____ Data shown

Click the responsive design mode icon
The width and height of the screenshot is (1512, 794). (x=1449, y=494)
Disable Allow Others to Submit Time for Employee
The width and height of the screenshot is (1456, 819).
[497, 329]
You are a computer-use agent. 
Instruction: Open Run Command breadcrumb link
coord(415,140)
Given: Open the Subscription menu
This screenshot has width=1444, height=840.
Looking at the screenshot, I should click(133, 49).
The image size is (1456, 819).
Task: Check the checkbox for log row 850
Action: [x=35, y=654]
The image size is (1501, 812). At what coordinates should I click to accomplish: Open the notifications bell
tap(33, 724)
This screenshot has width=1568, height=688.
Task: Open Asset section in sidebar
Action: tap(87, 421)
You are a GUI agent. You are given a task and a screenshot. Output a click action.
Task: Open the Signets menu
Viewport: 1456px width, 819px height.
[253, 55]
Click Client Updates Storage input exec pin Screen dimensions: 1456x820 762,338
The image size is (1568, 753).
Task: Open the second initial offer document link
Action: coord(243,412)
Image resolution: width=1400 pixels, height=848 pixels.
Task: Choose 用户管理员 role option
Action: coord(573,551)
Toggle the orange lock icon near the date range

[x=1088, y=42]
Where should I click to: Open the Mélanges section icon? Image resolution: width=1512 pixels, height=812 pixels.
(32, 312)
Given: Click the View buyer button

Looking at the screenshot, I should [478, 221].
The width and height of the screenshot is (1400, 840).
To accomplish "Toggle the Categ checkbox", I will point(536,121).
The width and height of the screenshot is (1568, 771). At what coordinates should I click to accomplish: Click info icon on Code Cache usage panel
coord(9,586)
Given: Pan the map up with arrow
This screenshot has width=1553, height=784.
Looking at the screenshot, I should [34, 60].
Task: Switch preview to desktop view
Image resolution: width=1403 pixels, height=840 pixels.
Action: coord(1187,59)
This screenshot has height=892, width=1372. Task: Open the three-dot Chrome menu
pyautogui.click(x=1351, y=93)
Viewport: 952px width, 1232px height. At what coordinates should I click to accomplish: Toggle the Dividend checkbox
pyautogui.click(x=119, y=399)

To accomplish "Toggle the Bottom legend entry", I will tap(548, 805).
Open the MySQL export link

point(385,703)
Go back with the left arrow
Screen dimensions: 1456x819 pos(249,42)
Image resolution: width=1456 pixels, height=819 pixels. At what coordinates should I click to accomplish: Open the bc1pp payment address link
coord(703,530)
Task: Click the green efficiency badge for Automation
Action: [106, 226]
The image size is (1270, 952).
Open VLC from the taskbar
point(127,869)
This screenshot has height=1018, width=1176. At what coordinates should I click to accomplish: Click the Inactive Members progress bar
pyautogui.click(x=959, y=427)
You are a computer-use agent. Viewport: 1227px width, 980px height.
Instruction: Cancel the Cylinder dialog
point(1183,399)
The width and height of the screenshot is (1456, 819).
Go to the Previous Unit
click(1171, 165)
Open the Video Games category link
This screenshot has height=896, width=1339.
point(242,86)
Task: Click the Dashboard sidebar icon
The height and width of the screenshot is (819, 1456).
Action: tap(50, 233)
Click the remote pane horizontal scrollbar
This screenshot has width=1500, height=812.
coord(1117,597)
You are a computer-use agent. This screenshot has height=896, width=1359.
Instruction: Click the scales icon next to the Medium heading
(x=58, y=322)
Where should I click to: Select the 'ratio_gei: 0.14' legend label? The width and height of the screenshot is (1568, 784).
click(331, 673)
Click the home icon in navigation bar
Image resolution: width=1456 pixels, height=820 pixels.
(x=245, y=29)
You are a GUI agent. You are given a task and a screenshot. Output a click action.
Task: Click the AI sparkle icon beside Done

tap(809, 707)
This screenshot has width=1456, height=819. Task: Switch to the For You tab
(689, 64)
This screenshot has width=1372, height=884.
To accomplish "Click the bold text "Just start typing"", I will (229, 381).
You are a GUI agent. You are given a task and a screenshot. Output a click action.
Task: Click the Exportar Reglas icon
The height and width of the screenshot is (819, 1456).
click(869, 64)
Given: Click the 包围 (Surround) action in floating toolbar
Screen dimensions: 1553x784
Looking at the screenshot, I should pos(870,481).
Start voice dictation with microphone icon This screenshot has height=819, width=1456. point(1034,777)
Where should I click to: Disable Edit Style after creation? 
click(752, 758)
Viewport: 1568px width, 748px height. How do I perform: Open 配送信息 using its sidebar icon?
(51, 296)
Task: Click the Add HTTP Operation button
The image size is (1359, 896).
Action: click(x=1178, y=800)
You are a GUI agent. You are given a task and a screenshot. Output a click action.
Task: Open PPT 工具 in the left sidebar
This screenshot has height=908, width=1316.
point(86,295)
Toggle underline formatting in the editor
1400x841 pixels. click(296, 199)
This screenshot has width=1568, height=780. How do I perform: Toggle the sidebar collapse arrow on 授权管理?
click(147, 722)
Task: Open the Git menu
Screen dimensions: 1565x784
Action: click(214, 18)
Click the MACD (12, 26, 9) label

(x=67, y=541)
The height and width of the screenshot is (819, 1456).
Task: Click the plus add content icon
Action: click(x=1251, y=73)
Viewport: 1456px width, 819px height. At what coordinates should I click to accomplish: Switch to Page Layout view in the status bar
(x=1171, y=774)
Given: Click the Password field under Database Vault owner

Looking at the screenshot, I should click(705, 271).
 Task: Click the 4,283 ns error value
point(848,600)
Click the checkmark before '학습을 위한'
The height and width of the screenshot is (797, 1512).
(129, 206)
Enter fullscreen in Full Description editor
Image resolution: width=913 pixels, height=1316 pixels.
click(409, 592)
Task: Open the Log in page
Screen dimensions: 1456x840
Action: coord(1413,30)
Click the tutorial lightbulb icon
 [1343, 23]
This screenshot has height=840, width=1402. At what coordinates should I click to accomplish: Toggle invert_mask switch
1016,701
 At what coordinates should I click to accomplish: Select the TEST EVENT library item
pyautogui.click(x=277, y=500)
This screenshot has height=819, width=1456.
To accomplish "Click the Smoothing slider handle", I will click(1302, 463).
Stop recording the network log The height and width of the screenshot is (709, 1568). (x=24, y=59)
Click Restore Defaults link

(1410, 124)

________

Search the entries for the word "computer", then gather every line that has it.

## Output below
You are a computer-use agent. 
You are a computer-use agent. Viewport: 1227px width, 980px height.
You are a computer-use agent. This screenshot has height=896, width=1359.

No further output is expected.